Punta Secca si prepara ad accogliere la dodicesima edizione di Libri d’aMare, la rassegna letteraria promossa dall’Associazione Glocal insieme al Comune di Santa Croce Camerina. Il calendario prenderà il via il 20 luglio e, per la prima volta, proporrà quattro serate anziché tre, affiancando alle tradizionali presentazioni di libri un incontro dedicato alla testimonianza personale di Davide Simone Cavallo, il giovane ragusano sopravvissuto all’aggressione subita a Milano nell’ottobre scorso.
La manifestazione si svolgerà in Piazza Belvedere, confermando un format che negli anni ha portato autori e protagonisti della cultura a confronto con il pubblico. L’edizione 2026 amplia il programma con una serata del 20 agosto, organizzata in collaborazione con il Panathlon Club Ragusa, che non sarà dedicata a un volume ma al racconto della vicenda vissuta da Davide Simone Cavallo.
Il ventiduenne dialogherà con Fabio Vitale, direttore di Sky TG24, ripercorrendo il percorso seguito dopo l’aggressione e la scelta di perdonare i propri assalitori. Una decisione che aveva già spiegato pubblicamente in una lettera diffusa nei mesi scorsi, nella quale affermava di non aver perso «la voglia di vivere» e rivolgeva parole di speranza anche ai responsabili dell’accoltellamento.
Il programma letterario si aprirà lunedì 20 luglio, alle 21.30, con Carmelo Sardo, che presenterà L’ultima estate di un uomo perbene (Zolfo Editore) in dialogo con il giornalista Salvatore Cannata.
Il 24 luglio sarà la volta di Linda Scaffidi, autrice del romanzo Le sette fate di Youssef (Fazi Editore). L’incontro sarà condotto dalla mediatrice culturale Hele Bzioueche e affronterà temi legati all’integrazione, alla lettura e all’incontro tra culture.
Il terzo appuntamento è fissato per il 3 agosto con Padre Antonio Spadaro, che presenterà La Sicilia è un sentimento (Touring Club Italiano). Alla serata parteciperà anche Pietrangelo Buttafuoco, presidente della Fondazione La Biennale di Venezia, mentre il confronto sarà moderato dal direttore artistico della rassegna Domenico Occhipinti.

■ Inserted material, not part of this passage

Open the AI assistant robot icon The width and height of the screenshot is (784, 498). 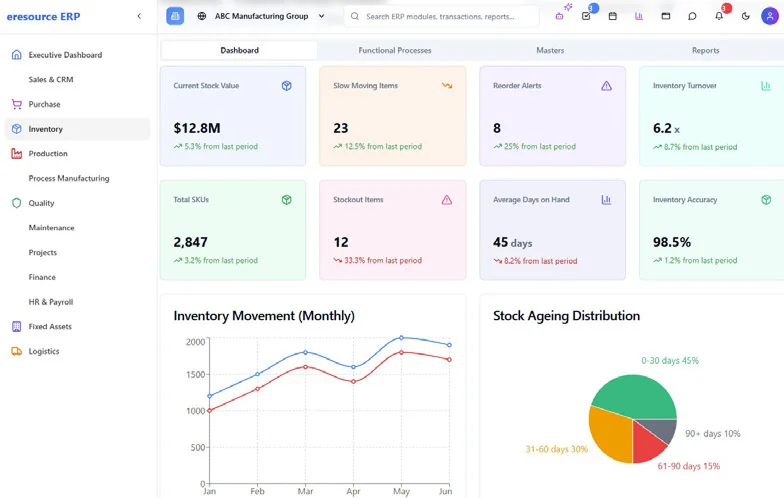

Secondo gli organizzatori, il filo conduttore dell’edizione sarà rappresentato da temi come onestà, integrazione, identità e rapporto con il territorio, affrontati attraverso prospettive differenti: il romanzo civile, il racconto di formazione, la riflessione culturale e la testimonianza personale.
La rassegna è organizzata dal giornalista Domenico Occhipinti, da Alessandro Renda, dall’Associazione Glocal e dal Comune di Santa Croce Camerina, con il coinvolgimento di partner istituzionali e privati che sostengono l’iniziativa.